[sheepdog] [PATCH 3/3] sheep: start cluster if all the nodes in the previous epoch are gathered
Liu Yuan
namei.unix at gmail.com
Thu Jul 4 08:42:44 CEST 2013
On Wed, Jul 03, 2013 at 03:49:23PM +0900, MORITA Kazutaka wrote:
> From: MORITA Kazutaka <morita.kazutaka at lab.ntt.co.jp>
>
> The current rules to start sheepdog automatically are too complex:
>
> - One of the node in the latest epoch becomes a master. If the
> joining node has the larger epoch, the node becomes a new master
> and the current master must exit and rejoin later.
>
> - If the joining node has a smaller epoch than the existing nodes,
> the node will be linked to the delayed node list and rejoin
> automatically after sheepdog starts.
>
> - Sheepdog starts if the current node list becomes the same one as in
> the previous epoch.
>
> After this patch, we have only one rule:
>
> - Sheepdog starts if all the nodes in the previous epoch are
> gathered.
>
> The nodes with smaller or larger epoch also can join, and all the
> joined nodes share the same (latest) cluster_info among them. All the
> nodes have the latest epoch, so any node can be a master.
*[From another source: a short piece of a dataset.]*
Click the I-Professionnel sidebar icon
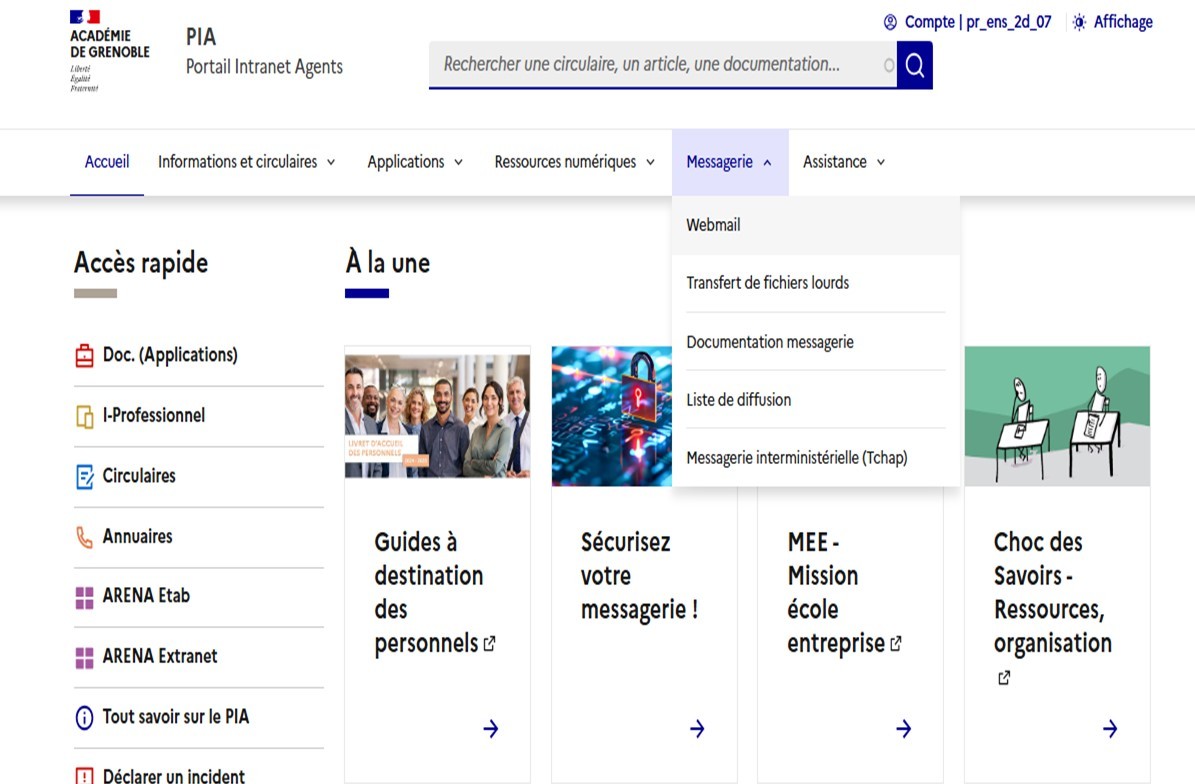This screenshot has height=784, width=1195. (x=85, y=416)
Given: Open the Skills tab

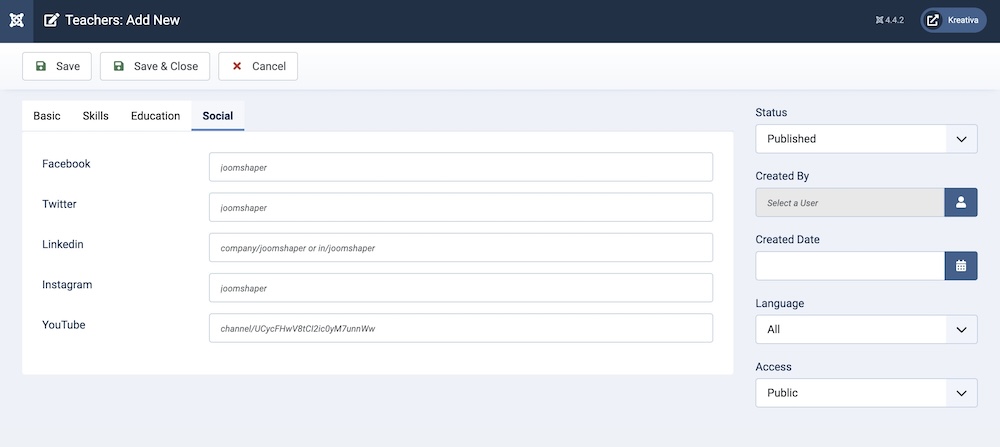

If all the
> nodes in the previous epoch join Sheepdog, the cluster will start
> automatically.
>
> This change also brings the following benefit:
>
> - We can remove the failed node list, the delayed node list, and the
> CJ_RES_JOIN_LATER status since the node with smaller epoch can join
> Sheepdog.
>
> - The CJ_RES_MASTER_TRANSFER status can be removed because any node
> can be a master and no need to transfer mastership even if the node
> with larger epoch joins Sheepdog.
>
> Signed-off-by: MORITA Kazutaka <morita.kazutaka at lab.ntt.co.jp>
> ---
> include/internal_proto.h | 16 +--
> include/shepherd.h | 5 +-
> sheep/cluster.h | 2 +
> sheep/cluster/corosync.c | 16 +--
> sheep/cluster/local.c | 21 +--
> sheep/cluster/shepherd.c | 32 ++---
> sheep/cluster/zookeeper.c | 20 +--
> sheep/group.c | 313 ++++++++-------------------------------------
> shepherd/shepherd.c | 8 +-
> tests/functional/001 | 13 --
> tests/functional/001.out | 19 +--
> tests/functional/002 | 14 --
> tests/functional/002.out | 18 +--
> tests/functional/003 | 14 --
> tests/functional/003.out | 18 +--
> tests/functional/004 | 16 ---
> tests/functional/004.out | 39 +-----
> tests/functional/005 | 17 ---
> tests/functional/005.out | 45 +------
> tests/functional/060 | 17 +--
> 20 files changed, 105 insertions(+), 558 deletions(-)
>
> diff --git a/include/internal_proto.h b/include/internal_proto.h
> index f0c55c0..c5cd76d 100644
> --- a/include/internal_proto.h
> +++ b/include/internal_proto.h
> @@ -155,9 +155,7 @@ struct epoch_log {
>
> struct join_message {
> uint8_t proto_ver;
> - uint8_t __pad1[3];
> - uint16_t nr_failed_nodes;
> - uint16_t nr_delayed_nodes;
> + uint8_t __pad1[7];
> uint32_t cluster_status;
> uint8_t inc_epoch; /* set non-zero when we increment epoch of all nodes */
> uint8_t __pad2[3];
> @@ -195,18 +193,6 @@ enum cluster_join_result {
>
> /* Fail to join. The joining node has an invalid epoch. */
> CJ_RES_FAIL,
> -
> - /*
> - * Fail to join. The joining node should be added after the cluster
> - * start working.
> - */
> - CJ_RES_JOIN_LATER,
> -
> - /*
> - * Transfer mastership. The joining node has a newer epoch, so this
> - * node will leave the cluster (restart later).
> - */
> - CJ_RES_MASTER_TRANSFER,
> };
>
> static inline __attribute__((used)) void __sd_epoch_format_build_bug_ons(void)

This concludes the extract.